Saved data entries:

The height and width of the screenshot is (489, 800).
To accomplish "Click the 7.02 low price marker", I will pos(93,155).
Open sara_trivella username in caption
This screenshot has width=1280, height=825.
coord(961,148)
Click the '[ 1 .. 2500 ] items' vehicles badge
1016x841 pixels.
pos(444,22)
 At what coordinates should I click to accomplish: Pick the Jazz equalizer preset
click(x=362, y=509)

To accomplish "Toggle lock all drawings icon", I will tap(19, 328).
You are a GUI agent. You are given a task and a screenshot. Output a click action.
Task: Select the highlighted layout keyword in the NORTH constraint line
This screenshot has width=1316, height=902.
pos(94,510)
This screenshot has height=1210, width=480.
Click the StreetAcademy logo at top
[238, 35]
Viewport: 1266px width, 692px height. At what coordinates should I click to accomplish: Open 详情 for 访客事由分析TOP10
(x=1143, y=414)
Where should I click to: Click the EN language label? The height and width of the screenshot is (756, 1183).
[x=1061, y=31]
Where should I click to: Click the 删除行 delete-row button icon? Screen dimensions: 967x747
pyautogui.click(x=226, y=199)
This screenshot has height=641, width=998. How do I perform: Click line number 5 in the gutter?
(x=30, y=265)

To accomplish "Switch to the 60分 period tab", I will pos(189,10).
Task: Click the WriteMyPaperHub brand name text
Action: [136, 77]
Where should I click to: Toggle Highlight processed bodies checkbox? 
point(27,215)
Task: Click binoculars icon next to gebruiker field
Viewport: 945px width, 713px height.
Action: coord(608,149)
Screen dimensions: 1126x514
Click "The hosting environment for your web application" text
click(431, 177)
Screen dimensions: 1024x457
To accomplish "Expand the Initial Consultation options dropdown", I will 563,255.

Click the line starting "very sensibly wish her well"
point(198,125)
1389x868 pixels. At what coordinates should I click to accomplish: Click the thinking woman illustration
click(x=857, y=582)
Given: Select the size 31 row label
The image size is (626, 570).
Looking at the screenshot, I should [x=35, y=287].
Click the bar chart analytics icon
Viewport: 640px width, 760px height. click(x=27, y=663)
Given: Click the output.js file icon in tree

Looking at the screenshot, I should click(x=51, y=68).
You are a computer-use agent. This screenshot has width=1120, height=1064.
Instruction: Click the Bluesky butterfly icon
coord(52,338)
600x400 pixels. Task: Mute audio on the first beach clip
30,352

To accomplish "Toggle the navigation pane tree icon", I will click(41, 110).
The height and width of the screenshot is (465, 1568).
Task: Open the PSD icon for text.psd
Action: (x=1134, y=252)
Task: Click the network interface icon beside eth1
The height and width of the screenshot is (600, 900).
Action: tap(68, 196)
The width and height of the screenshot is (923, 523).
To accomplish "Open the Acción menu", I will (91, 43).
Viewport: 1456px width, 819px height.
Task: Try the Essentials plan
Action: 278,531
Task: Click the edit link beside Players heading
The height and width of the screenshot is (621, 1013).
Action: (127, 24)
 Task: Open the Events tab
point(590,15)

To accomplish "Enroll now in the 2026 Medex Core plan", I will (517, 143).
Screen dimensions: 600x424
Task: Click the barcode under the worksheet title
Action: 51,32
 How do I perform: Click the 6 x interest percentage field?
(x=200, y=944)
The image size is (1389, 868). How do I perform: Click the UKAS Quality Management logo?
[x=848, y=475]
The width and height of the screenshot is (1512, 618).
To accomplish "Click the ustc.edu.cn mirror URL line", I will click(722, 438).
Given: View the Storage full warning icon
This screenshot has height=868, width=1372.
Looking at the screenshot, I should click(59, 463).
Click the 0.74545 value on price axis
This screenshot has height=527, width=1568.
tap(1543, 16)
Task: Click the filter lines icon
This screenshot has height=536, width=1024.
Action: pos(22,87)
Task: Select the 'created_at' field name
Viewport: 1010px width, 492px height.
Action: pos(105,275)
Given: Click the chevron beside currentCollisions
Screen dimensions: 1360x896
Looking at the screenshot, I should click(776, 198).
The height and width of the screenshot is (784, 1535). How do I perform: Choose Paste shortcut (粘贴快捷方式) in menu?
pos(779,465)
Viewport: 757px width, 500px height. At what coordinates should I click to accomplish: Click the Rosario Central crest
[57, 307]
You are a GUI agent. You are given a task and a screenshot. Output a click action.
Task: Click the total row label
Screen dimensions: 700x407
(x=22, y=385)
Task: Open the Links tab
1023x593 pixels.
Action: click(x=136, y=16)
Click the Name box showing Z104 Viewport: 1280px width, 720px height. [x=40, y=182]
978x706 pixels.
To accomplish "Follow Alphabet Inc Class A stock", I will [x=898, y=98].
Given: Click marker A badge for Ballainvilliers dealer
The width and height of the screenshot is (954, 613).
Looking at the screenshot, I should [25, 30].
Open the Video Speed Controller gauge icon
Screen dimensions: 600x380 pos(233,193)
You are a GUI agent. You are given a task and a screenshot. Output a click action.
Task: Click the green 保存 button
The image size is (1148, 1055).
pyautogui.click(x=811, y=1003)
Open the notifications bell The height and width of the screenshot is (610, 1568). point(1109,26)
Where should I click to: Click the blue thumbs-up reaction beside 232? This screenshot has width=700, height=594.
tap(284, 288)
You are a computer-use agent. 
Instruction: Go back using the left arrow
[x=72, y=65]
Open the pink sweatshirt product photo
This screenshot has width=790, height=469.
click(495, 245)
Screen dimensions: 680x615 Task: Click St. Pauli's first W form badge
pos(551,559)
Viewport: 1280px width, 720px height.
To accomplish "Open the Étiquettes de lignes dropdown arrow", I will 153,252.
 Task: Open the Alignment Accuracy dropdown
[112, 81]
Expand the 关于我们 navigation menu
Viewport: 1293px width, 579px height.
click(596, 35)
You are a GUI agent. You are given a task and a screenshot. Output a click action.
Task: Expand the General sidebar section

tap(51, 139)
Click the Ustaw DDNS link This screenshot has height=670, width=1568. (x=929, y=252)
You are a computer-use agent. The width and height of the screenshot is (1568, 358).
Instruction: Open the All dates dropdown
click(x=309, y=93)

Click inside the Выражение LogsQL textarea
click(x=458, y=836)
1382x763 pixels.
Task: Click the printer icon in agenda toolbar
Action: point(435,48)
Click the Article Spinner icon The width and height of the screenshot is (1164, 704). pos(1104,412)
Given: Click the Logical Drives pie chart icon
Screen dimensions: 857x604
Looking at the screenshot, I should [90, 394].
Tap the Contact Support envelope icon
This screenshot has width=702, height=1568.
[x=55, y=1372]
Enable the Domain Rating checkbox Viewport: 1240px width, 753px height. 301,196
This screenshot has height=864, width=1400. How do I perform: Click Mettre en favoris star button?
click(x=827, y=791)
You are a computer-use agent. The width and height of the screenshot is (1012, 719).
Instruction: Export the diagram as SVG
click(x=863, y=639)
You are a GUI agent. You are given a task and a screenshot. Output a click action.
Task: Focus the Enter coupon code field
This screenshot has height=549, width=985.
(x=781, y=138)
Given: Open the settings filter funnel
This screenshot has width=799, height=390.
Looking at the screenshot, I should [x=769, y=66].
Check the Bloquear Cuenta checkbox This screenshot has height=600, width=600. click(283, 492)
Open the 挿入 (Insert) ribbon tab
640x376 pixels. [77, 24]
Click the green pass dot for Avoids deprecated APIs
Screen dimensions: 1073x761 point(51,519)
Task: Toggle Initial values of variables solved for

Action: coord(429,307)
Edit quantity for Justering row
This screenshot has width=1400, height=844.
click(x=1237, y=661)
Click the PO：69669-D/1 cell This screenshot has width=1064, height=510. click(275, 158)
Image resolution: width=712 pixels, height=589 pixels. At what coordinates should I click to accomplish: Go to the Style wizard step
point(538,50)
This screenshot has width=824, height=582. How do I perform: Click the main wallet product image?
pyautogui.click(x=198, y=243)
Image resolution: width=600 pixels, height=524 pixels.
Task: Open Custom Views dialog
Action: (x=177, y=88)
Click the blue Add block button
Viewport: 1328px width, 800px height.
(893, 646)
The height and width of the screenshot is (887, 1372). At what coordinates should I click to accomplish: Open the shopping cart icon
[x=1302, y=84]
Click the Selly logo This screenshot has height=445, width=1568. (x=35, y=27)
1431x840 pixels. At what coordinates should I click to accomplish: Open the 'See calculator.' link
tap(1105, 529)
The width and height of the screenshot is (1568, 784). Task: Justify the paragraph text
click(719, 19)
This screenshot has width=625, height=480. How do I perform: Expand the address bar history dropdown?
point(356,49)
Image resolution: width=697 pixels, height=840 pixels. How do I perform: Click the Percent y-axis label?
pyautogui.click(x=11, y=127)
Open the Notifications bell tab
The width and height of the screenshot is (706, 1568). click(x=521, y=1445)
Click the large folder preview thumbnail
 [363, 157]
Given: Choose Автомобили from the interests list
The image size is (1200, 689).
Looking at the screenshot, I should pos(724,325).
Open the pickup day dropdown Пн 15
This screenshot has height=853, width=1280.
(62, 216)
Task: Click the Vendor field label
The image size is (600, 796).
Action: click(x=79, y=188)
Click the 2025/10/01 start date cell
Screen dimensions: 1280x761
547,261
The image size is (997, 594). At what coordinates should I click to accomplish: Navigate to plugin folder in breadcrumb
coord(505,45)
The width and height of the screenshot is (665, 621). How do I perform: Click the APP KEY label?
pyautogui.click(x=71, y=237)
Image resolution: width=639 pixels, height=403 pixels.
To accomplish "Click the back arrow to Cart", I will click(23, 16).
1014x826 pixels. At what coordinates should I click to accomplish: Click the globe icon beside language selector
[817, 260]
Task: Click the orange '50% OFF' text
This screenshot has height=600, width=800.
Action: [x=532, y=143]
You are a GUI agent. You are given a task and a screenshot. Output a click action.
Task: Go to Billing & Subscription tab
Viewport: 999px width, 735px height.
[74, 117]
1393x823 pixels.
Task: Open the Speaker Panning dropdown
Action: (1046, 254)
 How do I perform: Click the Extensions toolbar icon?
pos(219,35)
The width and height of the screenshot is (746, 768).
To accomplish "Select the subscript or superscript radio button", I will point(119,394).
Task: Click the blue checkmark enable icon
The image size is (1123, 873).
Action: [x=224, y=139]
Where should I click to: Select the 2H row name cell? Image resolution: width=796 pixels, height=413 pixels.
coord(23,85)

Work order: Nothing should appear in the answer except the lines above from the line with "Click the 0.74545 value on price axis" through the line with "Expand the 关于我们 navigation menu", both included, written out exactly.

Output for this task:
Click the 0.74545 value on price axis
This screenshot has height=527, width=1568.
tap(1543, 16)
Task: Click the filter lines icon
This screenshot has height=536, width=1024.
Action: pos(22,87)
Task: Select the 'created_at' field name
Viewport: 1010px width, 492px height.
Action: pos(105,275)
Given: Click the chevron beside currentCollisions
Screen dimensions: 1360x896
Looking at the screenshot, I should click(776, 198).
The height and width of the screenshot is (784, 1535). How do I perform: Choose Paste shortcut (粘贴快捷方式) in menu?
pos(779,465)
Viewport: 757px width, 500px height. At what coordinates should I click to accomplish: Click the Rosario Central crest
[57, 307]
You are a GUI agent. You are given a task and a screenshot. Output a click action.
Task: Click the total row label
Screen dimensions: 700x407
(x=22, y=385)
Task: Open the Links tab
1023x593 pixels.
Action: click(x=136, y=16)
Click the Name box showing Z104 Viewport: 1280px width, 720px height. [x=40, y=182]
978x706 pixels.
To accomplish "Follow Alphabet Inc Class A stock", I will [x=898, y=98].
Given: Click marker A badge for Ballainvilliers dealer
The width and height of the screenshot is (954, 613).
Looking at the screenshot, I should [25, 30].
Open the Video Speed Controller gauge icon
Screen dimensions: 600x380 pos(233,193)
You are a GUI agent. You are given a task and a screenshot. Output a click action.
Task: Click the green 保存 button
The image size is (1148, 1055).
pyautogui.click(x=811, y=1003)
Open the notifications bell The height and width of the screenshot is (610, 1568). point(1109,26)
Where should I click to: Click the blue thumbs-up reaction beside 232? This screenshot has width=700, height=594.
tap(284, 288)
You are a computer-use agent. 
Instruction: Go back using the left arrow
[x=72, y=65]
Open the pink sweatshirt product photo
This screenshot has width=790, height=469.
click(495, 245)
Screen dimensions: 680x615 Task: Click St. Pauli's first W form badge
pos(551,559)
Viewport: 1280px width, 720px height.
To accomplish "Open the Étiquettes de lignes dropdown arrow", I will 153,252.
 Task: Open the Alignment Accuracy dropdown
[112, 81]
Expand the 关于我们 navigation menu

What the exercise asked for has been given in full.